Using a proprietary anti-SIGLEC10 monoclonal antibody, ONC-841, we showed that blocking SIGLEC10 promoted phagocytosis of Ab fibrils and pTau tangles, the best-known pathogenic protein for AD, and promoted clearance of Ab plaques and pTau serum markers in preclinical AD models. Therefore, the mechanism behind the therapeutic activity is promoting the clearance of pathogenic AD protein aggregates.

What has the literature shown about the ability to block SIGLEC 10? How might this translate into therapeutic benefits?

ONC-841 is the first antibody being explored for AD therapy. Our data presented in AAIC2025 show that blocking SIGLEC10 in the CNS can be achieved with a clinical dose, resulting in robust reduction of Ab plaque and serum pTau, and improvement in learning and memory in the mice. These findings suggest that ONC-841 could confer therapeutic benefit by removing pathogenic protein aggregates and improve the cognitive function of AD patients.

Discuss the preclinical data in detail–what were the main findings? What should clinicians/neurologists take away from the study?

We found that overexpression of the human SIGLEC10 protein in microglia causes the spontaneous formation of Ab plaque in the brains of 9–13-month-old mice. These data suggest SIGLEC10 can act as a driver of AD development in an animal model. Taken together with the recorded overexpression of SIGLEC10 gene in the CNS of AD patients, targeting SIGLEC10 may be a valid new therapeutic strategy for AD.

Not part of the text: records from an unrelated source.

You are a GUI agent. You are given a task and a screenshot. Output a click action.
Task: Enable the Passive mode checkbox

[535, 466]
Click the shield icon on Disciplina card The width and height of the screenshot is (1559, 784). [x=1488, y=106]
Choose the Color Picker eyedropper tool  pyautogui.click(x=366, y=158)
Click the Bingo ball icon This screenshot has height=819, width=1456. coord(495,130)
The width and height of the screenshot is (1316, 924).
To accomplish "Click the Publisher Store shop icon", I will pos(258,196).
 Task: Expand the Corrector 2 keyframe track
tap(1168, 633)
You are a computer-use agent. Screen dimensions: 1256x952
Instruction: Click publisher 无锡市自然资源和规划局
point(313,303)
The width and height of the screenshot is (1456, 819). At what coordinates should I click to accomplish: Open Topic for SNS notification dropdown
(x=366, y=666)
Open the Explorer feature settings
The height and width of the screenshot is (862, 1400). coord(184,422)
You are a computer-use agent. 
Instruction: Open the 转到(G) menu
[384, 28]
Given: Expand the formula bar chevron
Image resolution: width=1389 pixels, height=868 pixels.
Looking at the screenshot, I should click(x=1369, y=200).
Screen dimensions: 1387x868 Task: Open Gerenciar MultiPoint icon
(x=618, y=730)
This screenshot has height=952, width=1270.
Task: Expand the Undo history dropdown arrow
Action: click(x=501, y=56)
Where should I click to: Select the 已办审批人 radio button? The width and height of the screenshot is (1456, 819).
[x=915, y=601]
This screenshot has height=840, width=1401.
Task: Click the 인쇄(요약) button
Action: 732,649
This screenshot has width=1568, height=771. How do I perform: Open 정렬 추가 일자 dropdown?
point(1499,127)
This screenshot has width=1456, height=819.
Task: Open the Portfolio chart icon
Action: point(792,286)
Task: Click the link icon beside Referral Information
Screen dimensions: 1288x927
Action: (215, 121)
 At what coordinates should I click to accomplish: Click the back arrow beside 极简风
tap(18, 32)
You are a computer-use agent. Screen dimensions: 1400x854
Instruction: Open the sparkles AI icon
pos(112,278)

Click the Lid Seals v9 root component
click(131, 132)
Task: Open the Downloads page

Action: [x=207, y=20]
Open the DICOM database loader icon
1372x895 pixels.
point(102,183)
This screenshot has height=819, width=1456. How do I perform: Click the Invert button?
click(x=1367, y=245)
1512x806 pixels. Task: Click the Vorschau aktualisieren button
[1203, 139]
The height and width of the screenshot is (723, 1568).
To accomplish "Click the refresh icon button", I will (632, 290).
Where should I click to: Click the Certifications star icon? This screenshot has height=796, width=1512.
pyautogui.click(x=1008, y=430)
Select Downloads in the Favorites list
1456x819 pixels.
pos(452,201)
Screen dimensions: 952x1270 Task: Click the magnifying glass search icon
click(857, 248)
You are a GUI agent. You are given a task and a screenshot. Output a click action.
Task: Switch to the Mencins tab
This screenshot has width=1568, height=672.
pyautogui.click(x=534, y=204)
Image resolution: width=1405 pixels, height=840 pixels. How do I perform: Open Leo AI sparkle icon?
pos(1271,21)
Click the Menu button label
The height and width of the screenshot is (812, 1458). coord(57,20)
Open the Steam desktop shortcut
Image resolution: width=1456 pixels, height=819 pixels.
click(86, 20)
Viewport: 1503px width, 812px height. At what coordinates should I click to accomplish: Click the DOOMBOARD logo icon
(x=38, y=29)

To evaluate the therapeutic activity of ONC-841, we generated transgenic mice carrying both pathogenic mutations associated with AD in humans and the human SIGLEC10 genes. At 5 or 13 months, mice received either a placebo or ONC-841 twice a week for 6.5 weeks. Our analyses showed a significant reduction in brain Ab burden and serum pTau markers. Brain astrogliosis, which is indicative of neuro-inflammation, was also reduced. Importantly, ONC-841 treatment improved memory and learning activities in these animals.

Taken together, our data revealed a potential new therapeutic target for AD therapy and that ONC-841 is a promising drug candidate worthy of clinical development.

Give some context to what ONC-841 has shown in phase 1 settings for solid tumor

The data of the Phase 1 clinical trial is still being analyzed. We expect to report the data later this year.